Rignall, Karen Eugenie 01 January 2012 (has links)
This dissertation explores the relationship between land tenure and livelihoods in pre-Saharan Morocco as an ethical struggle over subsistence rights and the definition of community. Research in an oasis valley of southern Morocco indicated how changing land use practices framed contestations over community, political authority, and social hierarchies. The dissertation specifically examines the extension of settlement and cultivation from the oasis into the arid steppe. The research methodology contextualizes household decision-making around land use and livelihood strategies within the framework of land tenure regimes and other regional, national, and global processes. Households with the resources and prestige to navigate customary tenure regimes in their favor used these institutions to facilitate land acquisition and investments in commercial agricultural production. Rather than push for capitalist land markets, they invoked a discourse of communalism in support of customary regimes. In contrast, marginalized families without access to land mobilized to divide collective lands and secure individual freehold tenure. This complicates a prominent critique in agrarian studies that privatization signals the immersion of peripheral lands into neoliberal tenure regimes. The research shows that in southern Morocco, resistance to communal tenure regimes favoring elites was rooted in a discourse of subsistence rights and ethical claims to membership in a just community rather than a simple acquiescence to the power of neoliberal property relations.
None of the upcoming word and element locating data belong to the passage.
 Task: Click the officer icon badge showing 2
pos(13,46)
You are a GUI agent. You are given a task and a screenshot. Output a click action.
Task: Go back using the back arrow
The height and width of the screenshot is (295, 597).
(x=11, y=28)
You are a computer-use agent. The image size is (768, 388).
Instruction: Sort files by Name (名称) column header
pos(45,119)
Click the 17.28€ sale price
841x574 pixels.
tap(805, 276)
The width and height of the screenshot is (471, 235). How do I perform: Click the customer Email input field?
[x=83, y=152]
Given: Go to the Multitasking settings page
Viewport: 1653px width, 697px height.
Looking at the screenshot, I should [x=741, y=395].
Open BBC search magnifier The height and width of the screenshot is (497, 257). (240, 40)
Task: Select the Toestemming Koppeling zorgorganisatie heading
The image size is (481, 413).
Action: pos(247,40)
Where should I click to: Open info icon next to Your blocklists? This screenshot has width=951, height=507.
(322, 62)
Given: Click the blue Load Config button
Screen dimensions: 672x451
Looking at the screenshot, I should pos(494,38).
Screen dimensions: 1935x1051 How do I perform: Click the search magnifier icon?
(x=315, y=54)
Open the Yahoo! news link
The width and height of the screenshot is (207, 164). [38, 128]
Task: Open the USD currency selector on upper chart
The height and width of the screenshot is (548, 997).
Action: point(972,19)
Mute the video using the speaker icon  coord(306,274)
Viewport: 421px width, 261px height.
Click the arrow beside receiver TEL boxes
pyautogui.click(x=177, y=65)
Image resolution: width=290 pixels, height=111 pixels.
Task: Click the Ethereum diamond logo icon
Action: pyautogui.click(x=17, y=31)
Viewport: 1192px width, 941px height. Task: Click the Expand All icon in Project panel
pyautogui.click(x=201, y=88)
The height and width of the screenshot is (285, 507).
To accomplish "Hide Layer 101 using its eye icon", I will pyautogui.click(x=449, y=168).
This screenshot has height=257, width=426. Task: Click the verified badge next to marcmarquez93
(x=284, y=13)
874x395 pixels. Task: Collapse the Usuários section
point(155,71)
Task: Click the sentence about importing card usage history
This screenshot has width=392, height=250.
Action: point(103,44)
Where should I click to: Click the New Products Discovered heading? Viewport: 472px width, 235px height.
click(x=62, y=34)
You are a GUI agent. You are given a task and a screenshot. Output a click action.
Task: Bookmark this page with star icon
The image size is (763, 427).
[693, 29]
The dissertation therefore explores the shifting fault lines of social differentiation and the political and cultural embeddedness of land in processes of "repeasantization," the resurgence of rural peasantries in the context of the growing industrialization of global food production. The research draws on cultural anthropology, geography, and political economy to explore an understudied issue in the anthropology of the Middle East and North Africa: the economic and environmental dimensions of agrarian livelihoods and rural social dynamics from a critical theoretical perspective.